Repeat each record exactly as written, and drop any images.

=== Begin Enclosure ===

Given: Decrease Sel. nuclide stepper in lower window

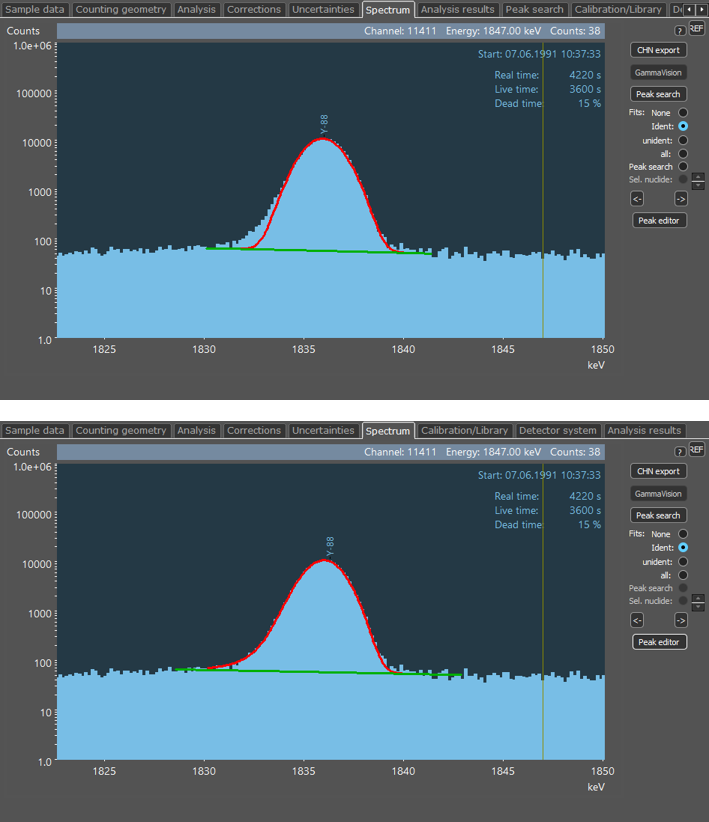Looking at the screenshot, I should click(x=698, y=605).
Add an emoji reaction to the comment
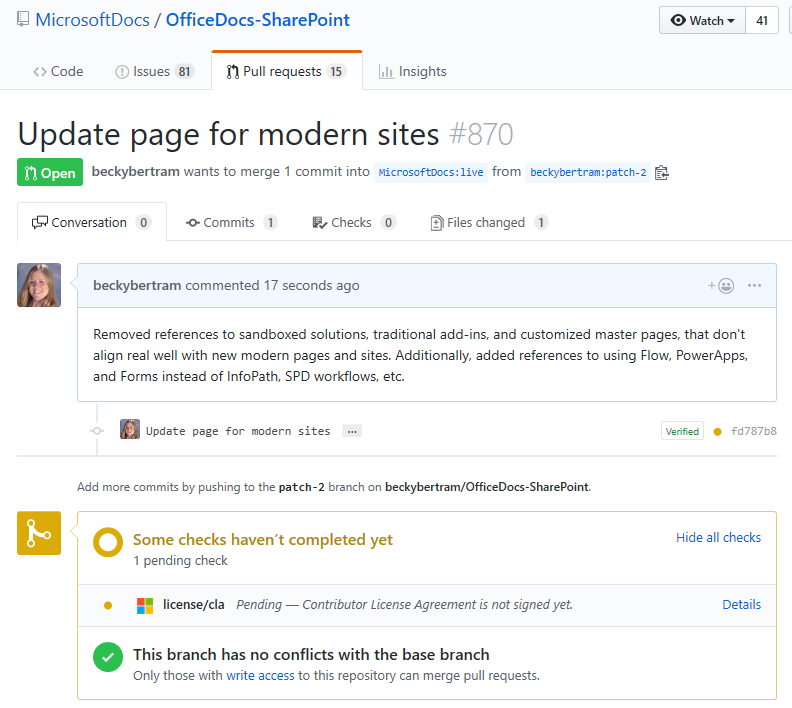792x708 pixels. (721, 285)
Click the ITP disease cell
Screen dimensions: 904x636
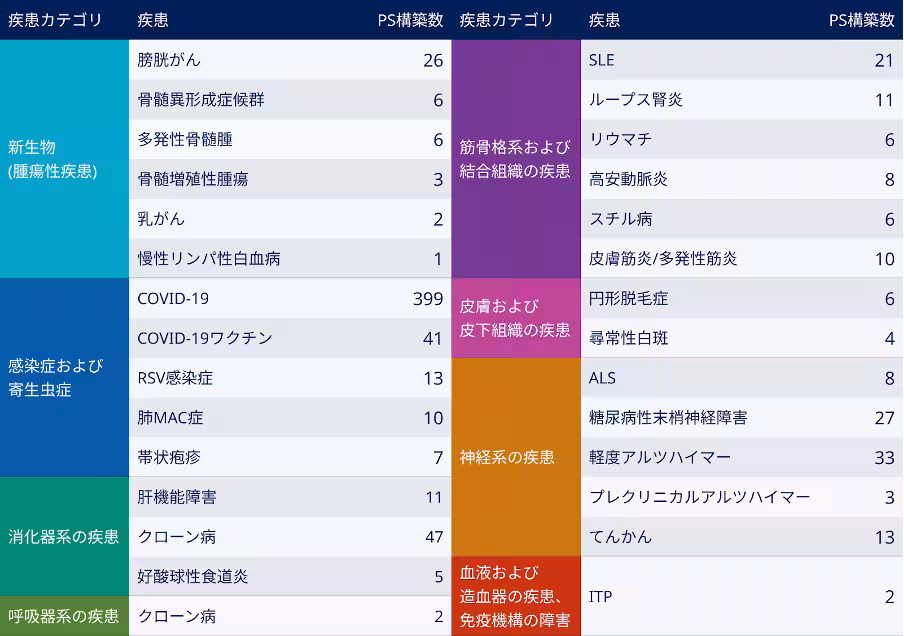coord(601,597)
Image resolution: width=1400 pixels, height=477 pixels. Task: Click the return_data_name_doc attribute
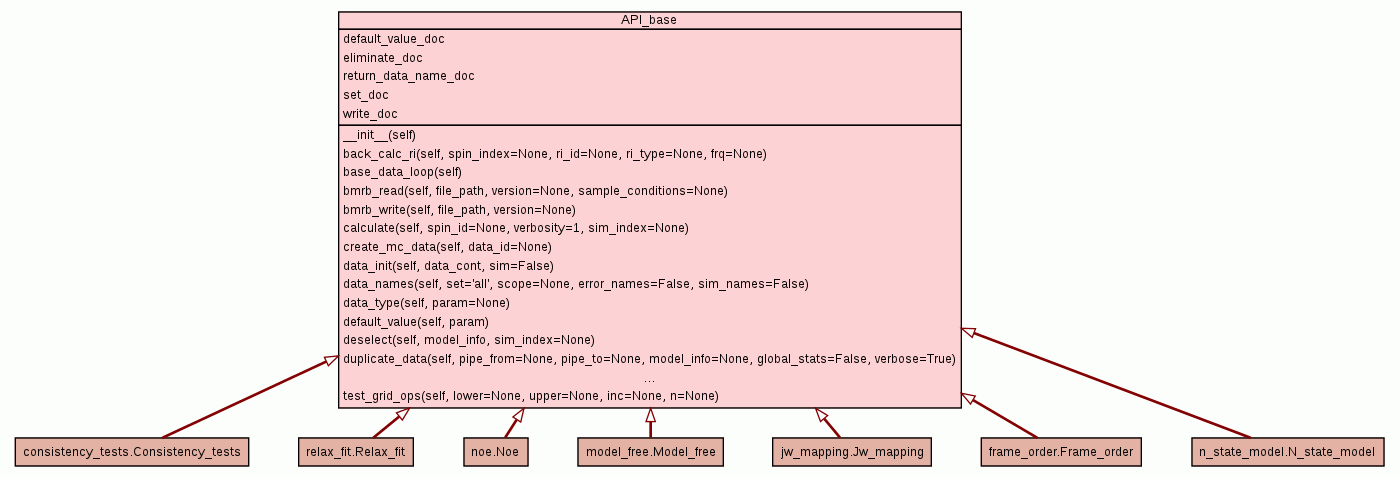[408, 76]
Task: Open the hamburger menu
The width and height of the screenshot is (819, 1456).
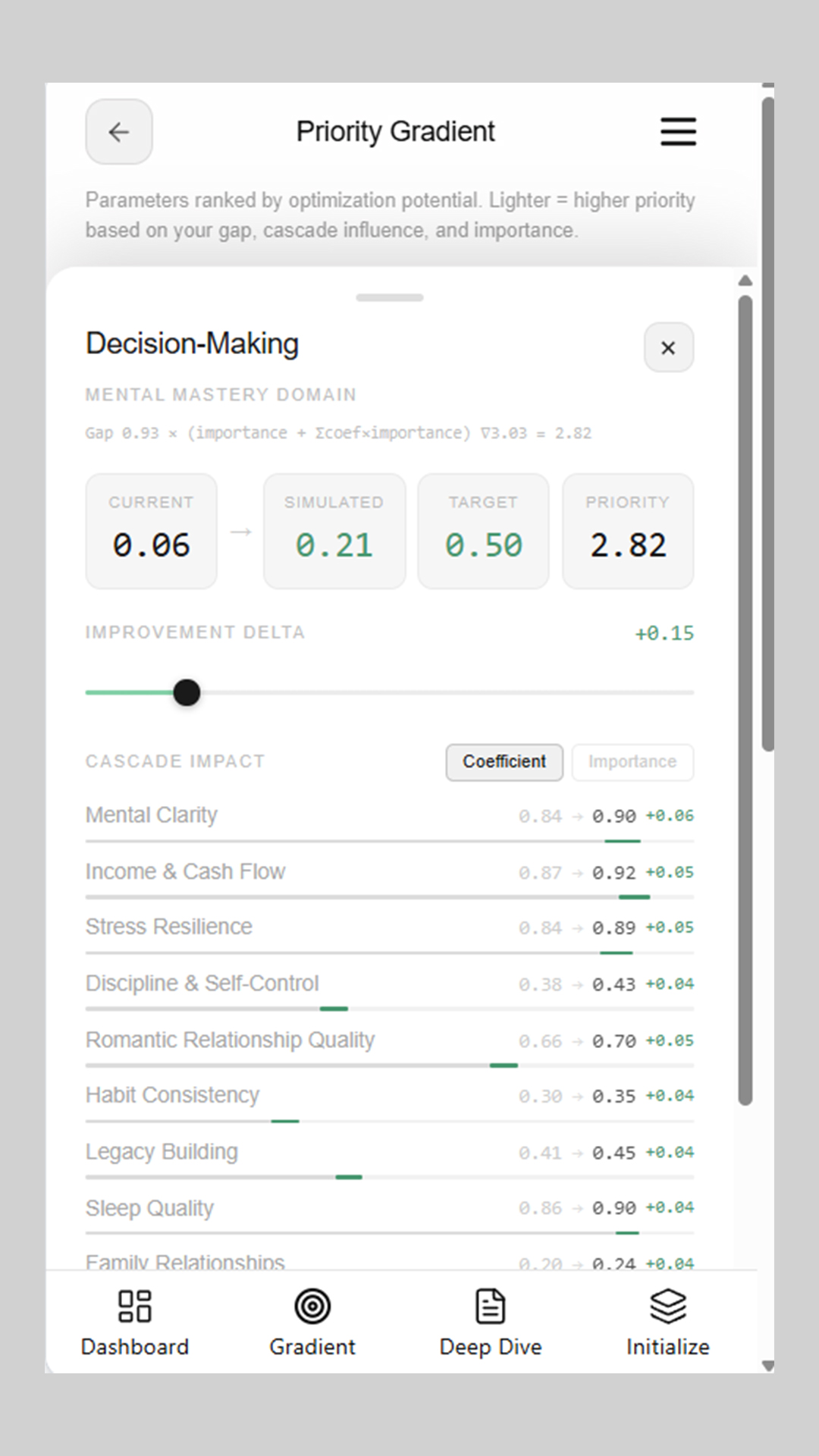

=== End Enclosure ===

### Response area
Given: Decrease Sel. nuclide stepper in lower window

Looking at the screenshot, I should click(x=698, y=605).
Add an emoji reaction to the comment
792x708 pixels. (721, 285)
Click the ITP disease cell
Screen dimensions: 904x636
coord(601,597)
Image resolution: width=1400 pixels, height=477 pixels. Task: Click the return_data_name_doc attribute
[408, 76]
Task: Open the hamburger menu
The width and height of the screenshot is (819, 1456).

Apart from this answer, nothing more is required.